### GIVEN RECORDS
──────────
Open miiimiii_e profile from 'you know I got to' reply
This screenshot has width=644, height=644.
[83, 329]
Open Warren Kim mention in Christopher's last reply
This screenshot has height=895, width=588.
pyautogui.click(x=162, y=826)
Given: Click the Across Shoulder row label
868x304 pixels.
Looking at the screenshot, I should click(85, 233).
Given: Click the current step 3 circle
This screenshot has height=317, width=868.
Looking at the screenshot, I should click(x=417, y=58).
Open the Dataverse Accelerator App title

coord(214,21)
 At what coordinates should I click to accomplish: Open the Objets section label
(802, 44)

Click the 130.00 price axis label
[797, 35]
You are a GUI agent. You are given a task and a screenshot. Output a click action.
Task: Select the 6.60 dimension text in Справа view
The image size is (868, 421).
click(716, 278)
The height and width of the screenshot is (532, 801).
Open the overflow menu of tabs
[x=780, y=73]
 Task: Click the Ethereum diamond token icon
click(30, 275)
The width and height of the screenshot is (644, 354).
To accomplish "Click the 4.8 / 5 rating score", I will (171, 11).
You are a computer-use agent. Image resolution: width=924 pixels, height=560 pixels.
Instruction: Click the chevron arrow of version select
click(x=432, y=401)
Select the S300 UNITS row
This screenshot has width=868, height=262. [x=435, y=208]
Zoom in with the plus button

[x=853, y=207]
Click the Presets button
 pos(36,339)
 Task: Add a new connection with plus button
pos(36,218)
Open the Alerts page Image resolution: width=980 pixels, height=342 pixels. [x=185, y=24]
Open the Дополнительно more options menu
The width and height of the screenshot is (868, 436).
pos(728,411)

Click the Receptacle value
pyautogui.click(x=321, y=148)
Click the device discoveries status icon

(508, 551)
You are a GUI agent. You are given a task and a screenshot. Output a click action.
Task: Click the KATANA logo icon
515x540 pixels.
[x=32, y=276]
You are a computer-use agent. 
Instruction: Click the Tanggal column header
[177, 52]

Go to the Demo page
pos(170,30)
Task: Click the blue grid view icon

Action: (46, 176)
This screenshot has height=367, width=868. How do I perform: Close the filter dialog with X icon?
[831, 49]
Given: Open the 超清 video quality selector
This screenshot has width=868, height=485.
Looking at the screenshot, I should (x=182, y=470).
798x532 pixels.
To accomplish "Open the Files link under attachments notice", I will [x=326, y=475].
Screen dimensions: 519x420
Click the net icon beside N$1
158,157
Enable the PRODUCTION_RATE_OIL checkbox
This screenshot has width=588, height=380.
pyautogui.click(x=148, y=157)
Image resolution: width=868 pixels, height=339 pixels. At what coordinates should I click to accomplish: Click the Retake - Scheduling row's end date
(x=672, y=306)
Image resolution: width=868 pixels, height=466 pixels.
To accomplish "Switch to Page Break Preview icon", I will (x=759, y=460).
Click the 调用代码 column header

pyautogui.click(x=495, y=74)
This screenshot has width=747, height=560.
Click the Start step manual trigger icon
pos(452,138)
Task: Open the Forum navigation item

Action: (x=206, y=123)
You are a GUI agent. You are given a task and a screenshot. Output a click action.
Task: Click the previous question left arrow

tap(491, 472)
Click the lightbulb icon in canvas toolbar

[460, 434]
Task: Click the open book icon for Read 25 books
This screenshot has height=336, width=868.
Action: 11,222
──────────
### WHAT IS BEING ASKED
Write out exactly those lines of the records above that lie from the one with "This screenshot has width=747, height=560." through the last line, including both.

### EXERCISE RESPONSE
This screenshot has width=747, height=560.
Click the Start step manual trigger icon
pos(452,138)
Task: Open the Forum navigation item

Action: (x=206, y=123)
You are a GUI agent. You are given a task and a screenshot. Output a click action.
Task: Click the previous question left arrow

tap(491, 472)
Click the lightbulb icon in canvas toolbar

[460, 434]
Task: Click the open book icon for Read 25 books
This screenshot has height=336, width=868.
Action: 11,222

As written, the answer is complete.